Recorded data

╔══

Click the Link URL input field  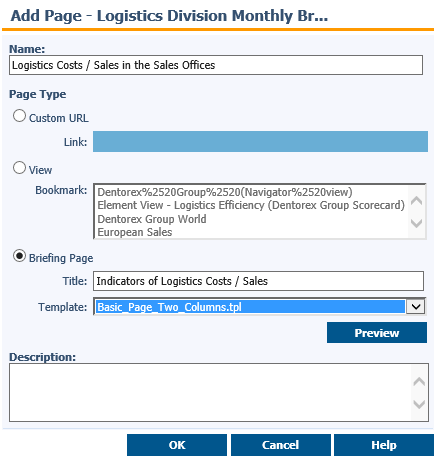[260, 141]
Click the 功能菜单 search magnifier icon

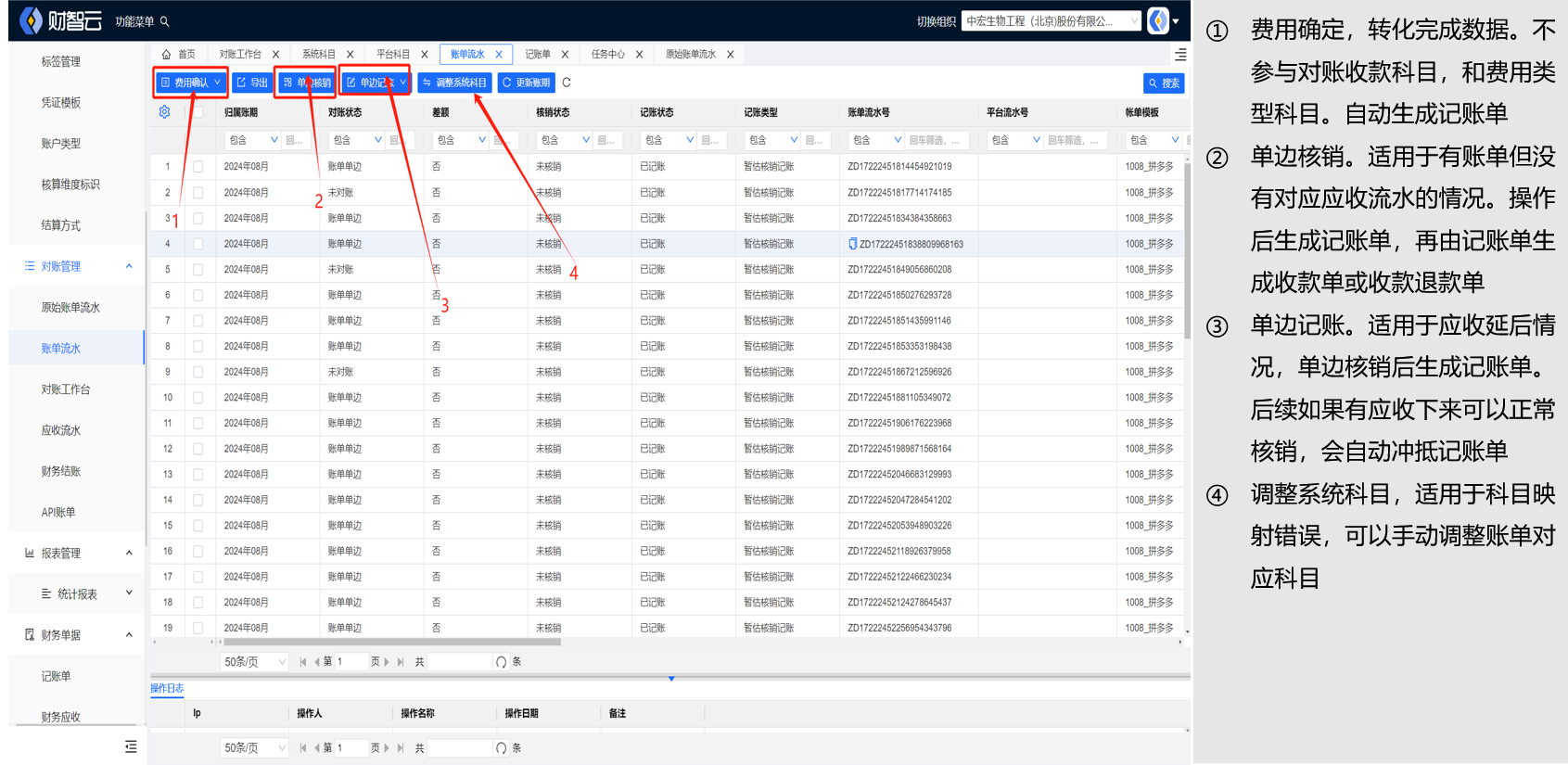(x=165, y=21)
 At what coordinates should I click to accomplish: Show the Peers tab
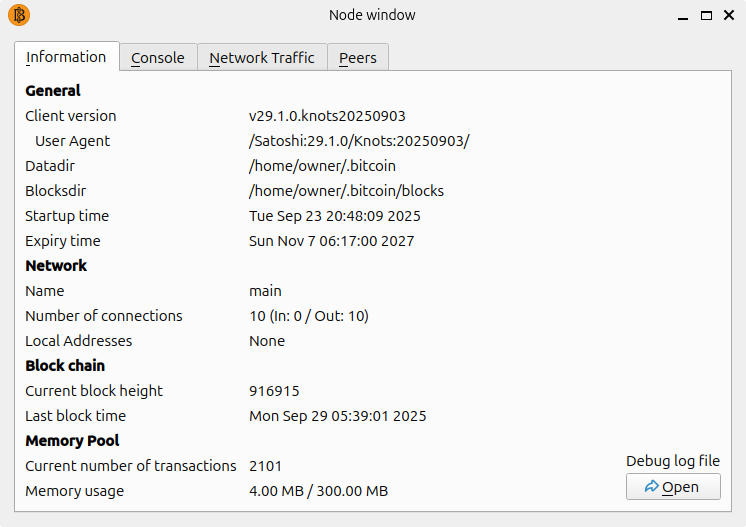click(x=358, y=58)
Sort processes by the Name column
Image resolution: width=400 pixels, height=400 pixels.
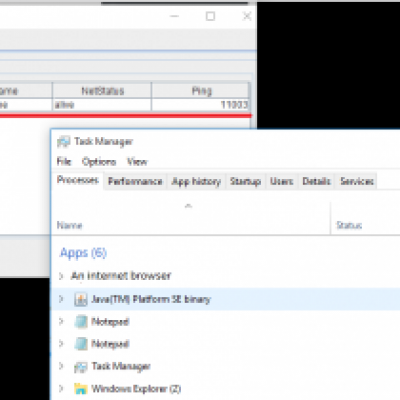pos(70,225)
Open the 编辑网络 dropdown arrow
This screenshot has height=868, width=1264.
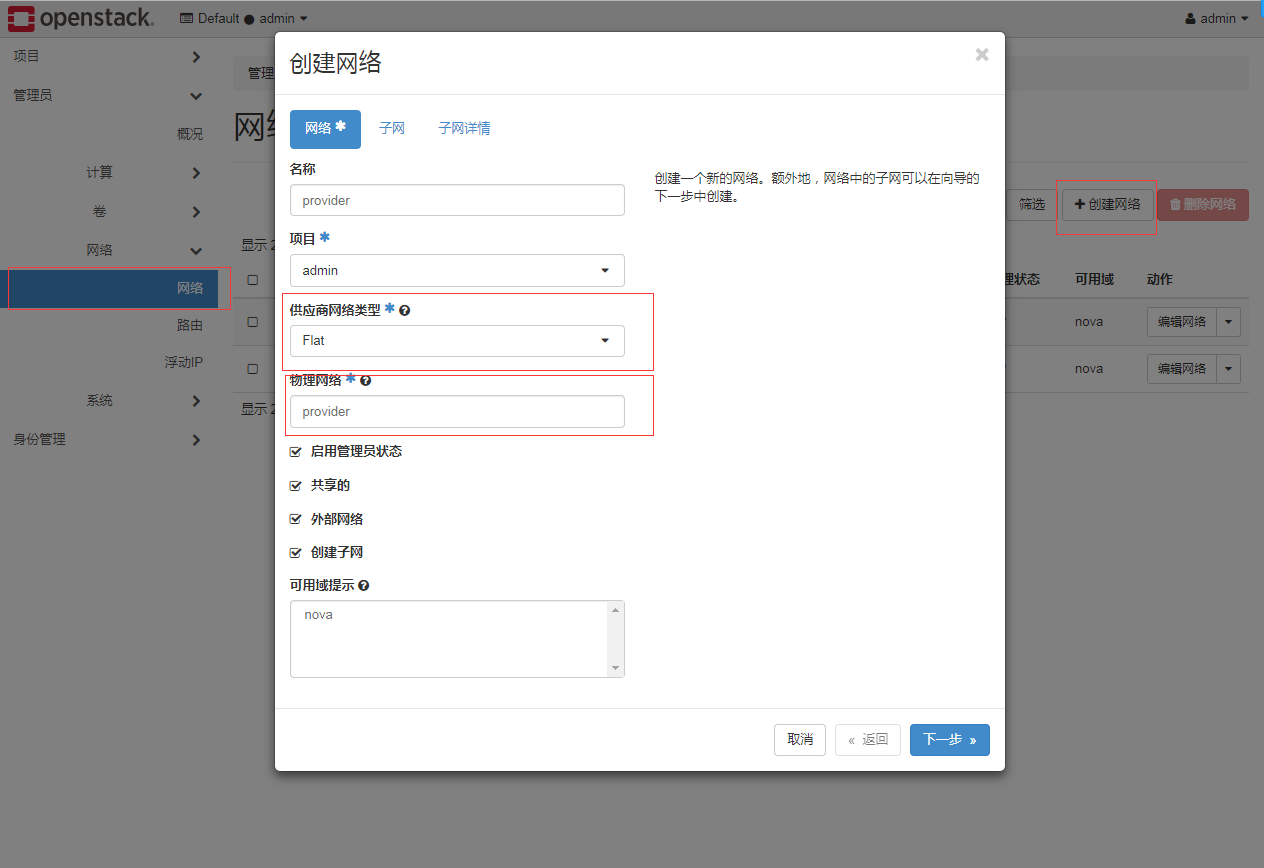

╚══

- [Instructions for the task] Your response should consist solely of the lines from the line with "Open the 编辑网络 dropdown arrow" through the last line of the entries above, printed exactly and without pictures.

- [Finished exercise]
Open the 编辑网络 dropdown arrow
This screenshot has height=868, width=1264.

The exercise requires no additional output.